Functional nucleic acids provide insight into the ‘RNA world,’ the proposed period in Earth’s history where RNA served both as catalyst and as the genetic material. Additionally, they are potentially valuable tools for biotechnical applications. Like catalytic RNA, DNA has proven capable of catalyzing chemical reactions. Using a novel ligation chemistry, we have employed in vitro selection to isolate a catalytic DNA molecule (deoxyribozyme) that is capable of forming an unnatural nucleotide linkage. In addition, we have used a combination of rational design and in vitro selection to construct effector-dependent deoxyribozymes that are allosterically activated by the small molecule ATP. These results further strengthen the idea that life arose from a nucleic acid based metabolism and also bode well for the design of more stable nucleic acid based analyte detection systems. In addition to the design of novel DNA catalysts, we have been interested in the origin of the first simple self replicating systems. Simple replicators based on short oligonucleotides as well as peptides have been demonstrated. We have designed a cross-catalytic system based on a well characterized peptide-RNA aptamer interaction, in which the peptide serves as a template for the ligation of RNA aptamer half-molecules. Our results demonstrate that the peptide could specifically enhance the rate of RNA ligation, and suggest the possibility for increased diversity of early replicators.
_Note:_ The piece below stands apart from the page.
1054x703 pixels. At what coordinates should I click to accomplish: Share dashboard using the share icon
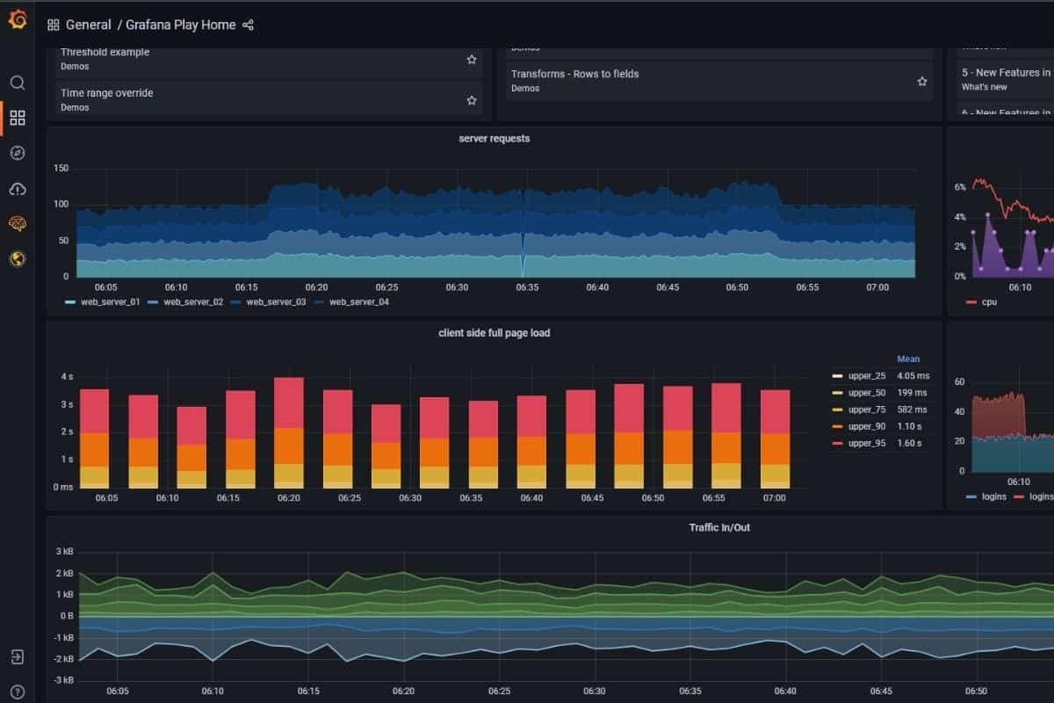(248, 25)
We have also designed an autocatalytic system based on the fast and efficient RNA cleaving 10-23 deoxyribozyme. In this system, two complementary deoxyribozymes have been inactivated by circularization. The circular deoxyribozymes are capable of serving as substrates for the linear enzymes such that linearization results in a cascade of cleaving reactions that exhibits exponential growth. A selection scheme based on this reaction resulted in optimal sequence selection and demonstrates the first in vitro selection experiment conducted in the absence of proteins.